** What you are asked to do **
In the material below, find the span from the line with "Where should I" to the line with "Screen dimensions: 273x293" and transcribe only those lines, exactly, ends included, without the pictures.

** Data listing **
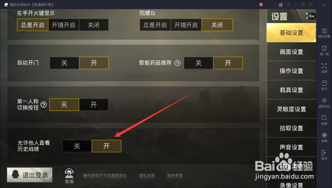Click the 虚拟定位 virtual location icon
The image size is (332, 188).
point(324,103)
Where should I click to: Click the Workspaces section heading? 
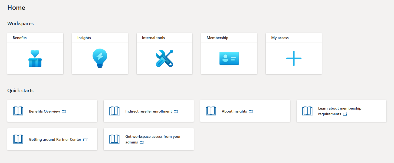click(20, 24)
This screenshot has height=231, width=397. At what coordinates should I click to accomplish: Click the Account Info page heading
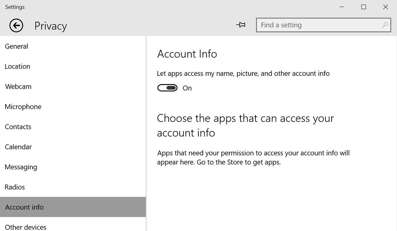[187, 54]
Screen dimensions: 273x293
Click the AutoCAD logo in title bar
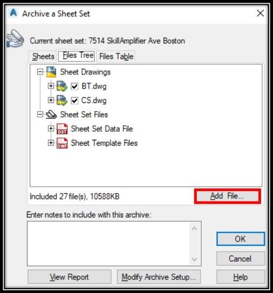click(x=13, y=13)
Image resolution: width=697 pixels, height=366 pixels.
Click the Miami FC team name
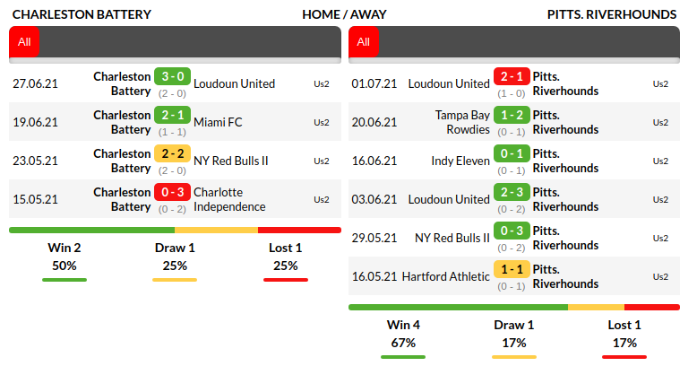coord(218,122)
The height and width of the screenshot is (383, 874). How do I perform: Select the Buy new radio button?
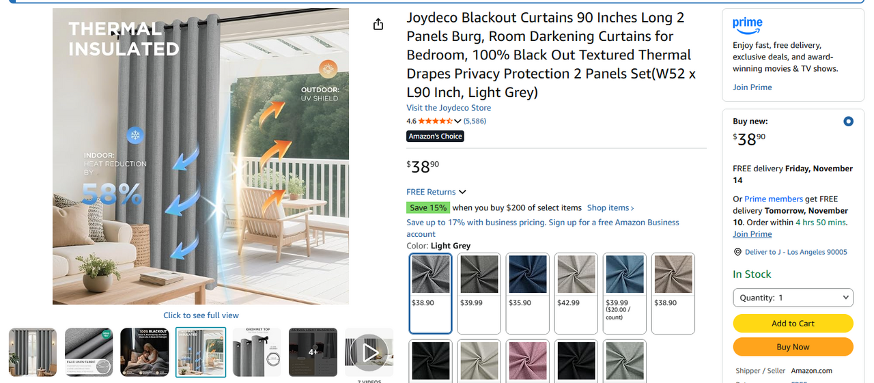coord(848,122)

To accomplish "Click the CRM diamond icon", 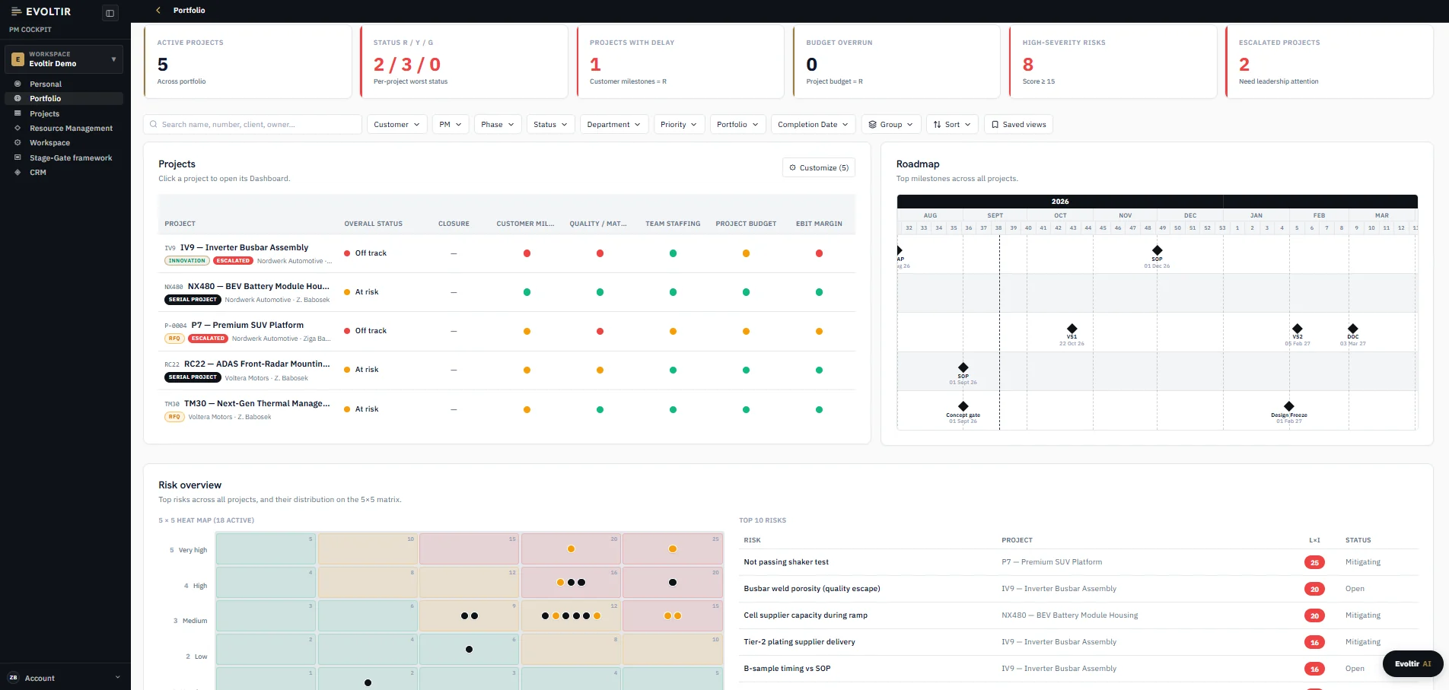I will (x=18, y=172).
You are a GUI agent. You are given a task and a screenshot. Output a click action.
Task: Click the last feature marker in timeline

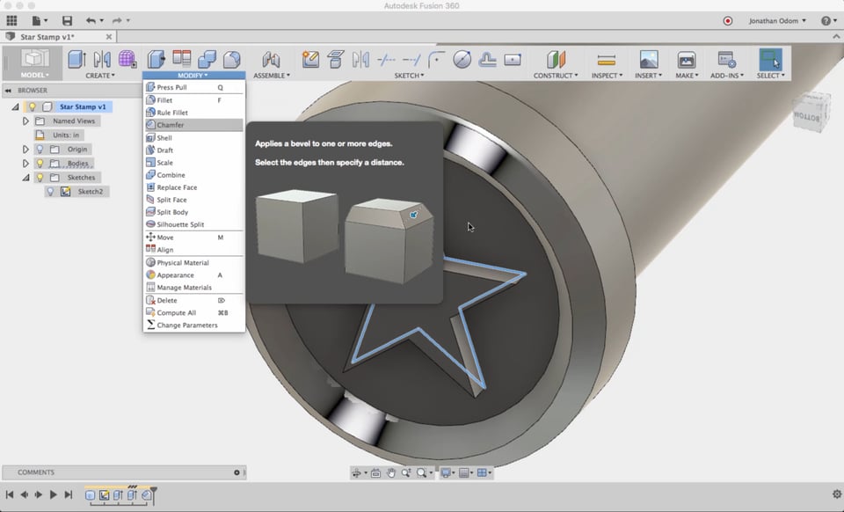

** Response area **
Where should I click to: Click the Workspaces section heading? 
click(20, 24)
This screenshot has height=231, width=397. At what coordinates should I click to accomplish: Click the Account Info page heading
[187, 54]
Screen dimensions: 273x293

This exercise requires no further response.